Illnesses caused by cold housing cost the NHS £145 million a year, according to new figures.
Poor insulation, faulty boilers and unaffordable heating costs are leading to conditions including respiratory illness, stroke and hypothermia, they suggest.
The data - for privately rented homes - was compiled by public health experts at the Chartered Institute for Environmental Health.
It was launched by Friends of the Earth as part of a new campaign involving more than 35 organisations to change the law to protect tenants from cold housing.
The data for England found that 655,800 homes rented from a landlord or letting agency are so cold they are officially a health hazard, with a bottom-of-the-scale energy efficiency rating of F or G.

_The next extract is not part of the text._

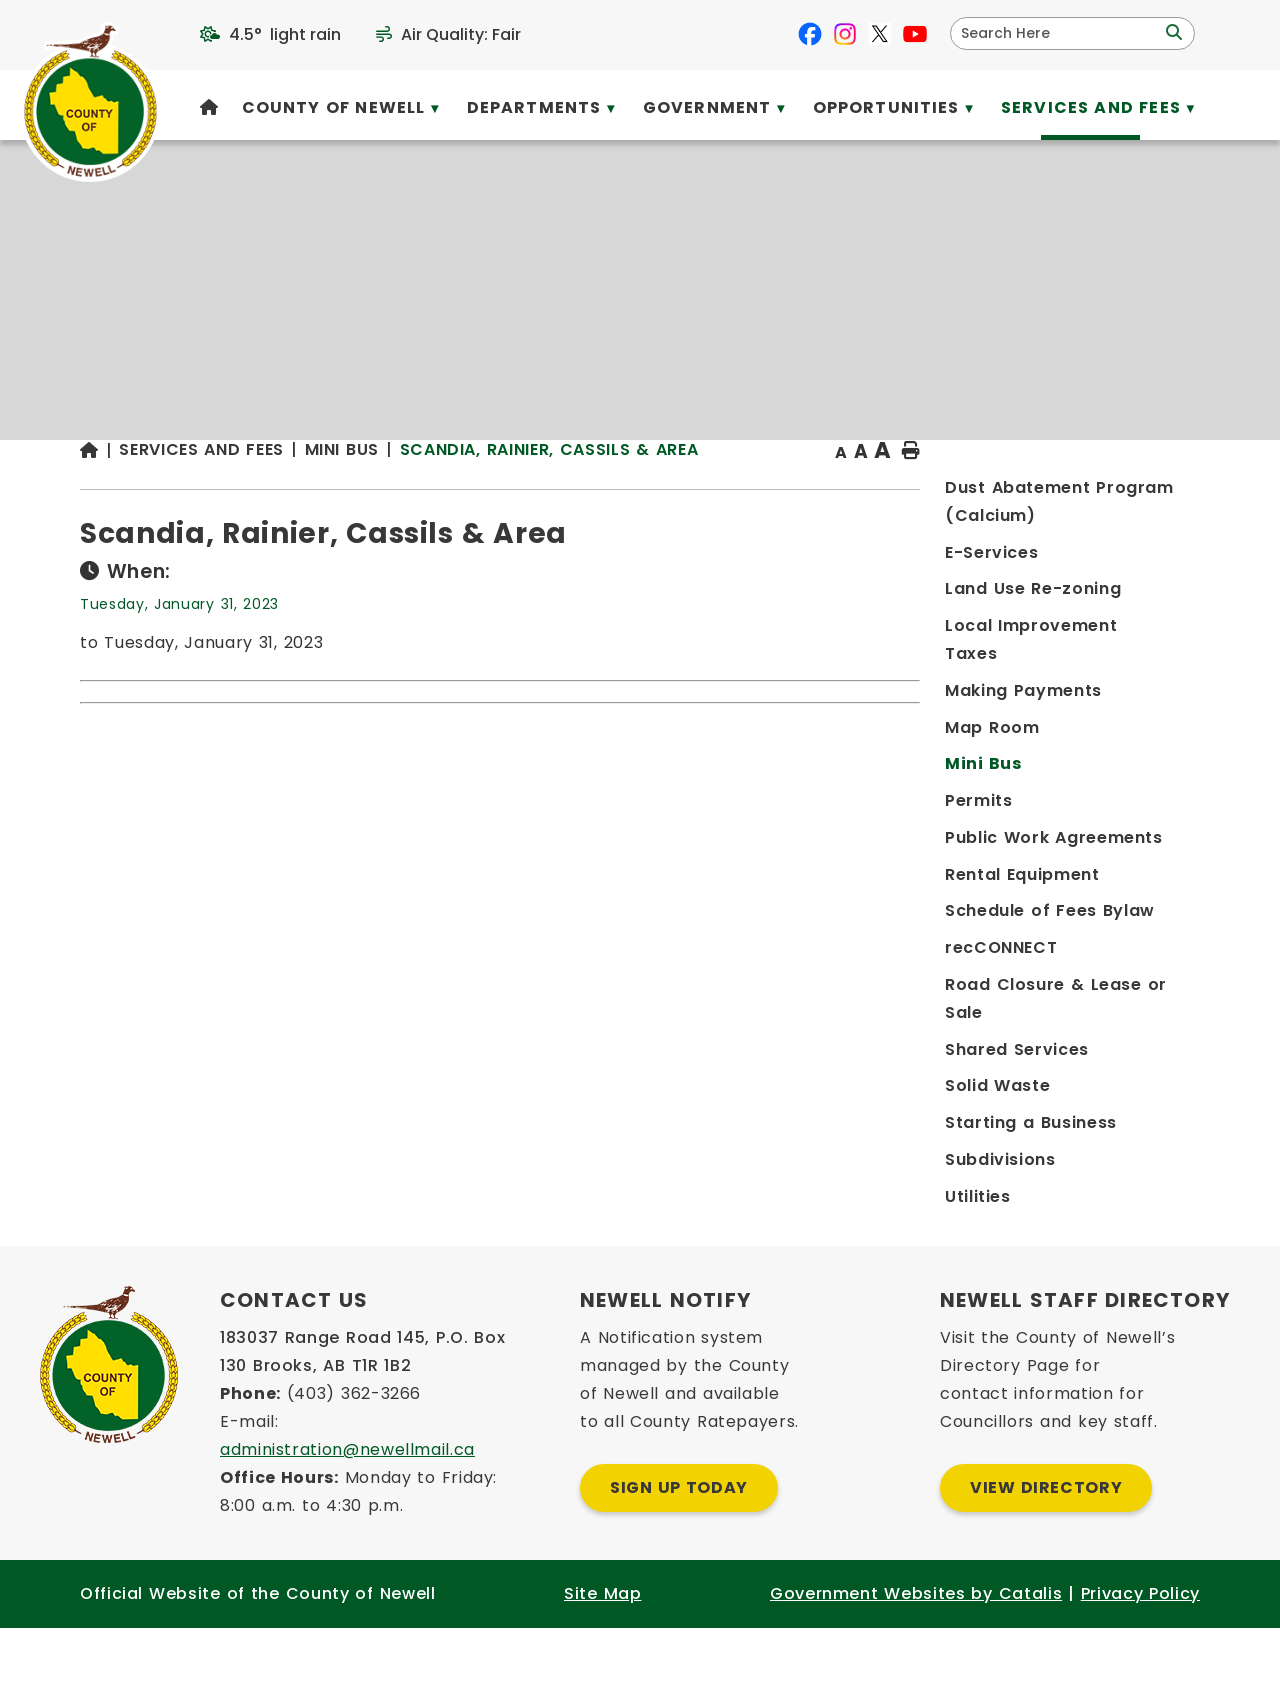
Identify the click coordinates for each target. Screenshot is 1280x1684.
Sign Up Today (679, 1543)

Friends of the Earth together with charities including Crisis, Citizens Advice and Age UK, are calling for legislation in the Government’s new Energy Bill to make it an offence for landlords to re-let cold homes until they have been improved.
The Chartered Institute for Environmental Health’s head of policy, David Kidney, said: “The £145 million that the coldest rented homes cost the NHS each year is just the tip of the iceberg.
“Our research shows homes rented from a landlord or letting agency are more likely to be poorly insulated and cold - we need Government action to make sure all rented properties meet a decent standard of energy efficiency.
“The new Energy Bill should give local authorities powers to step in to ensure landlords improve the worst homes - and tenants who file environmental health complaints need legal protection from being evicted.”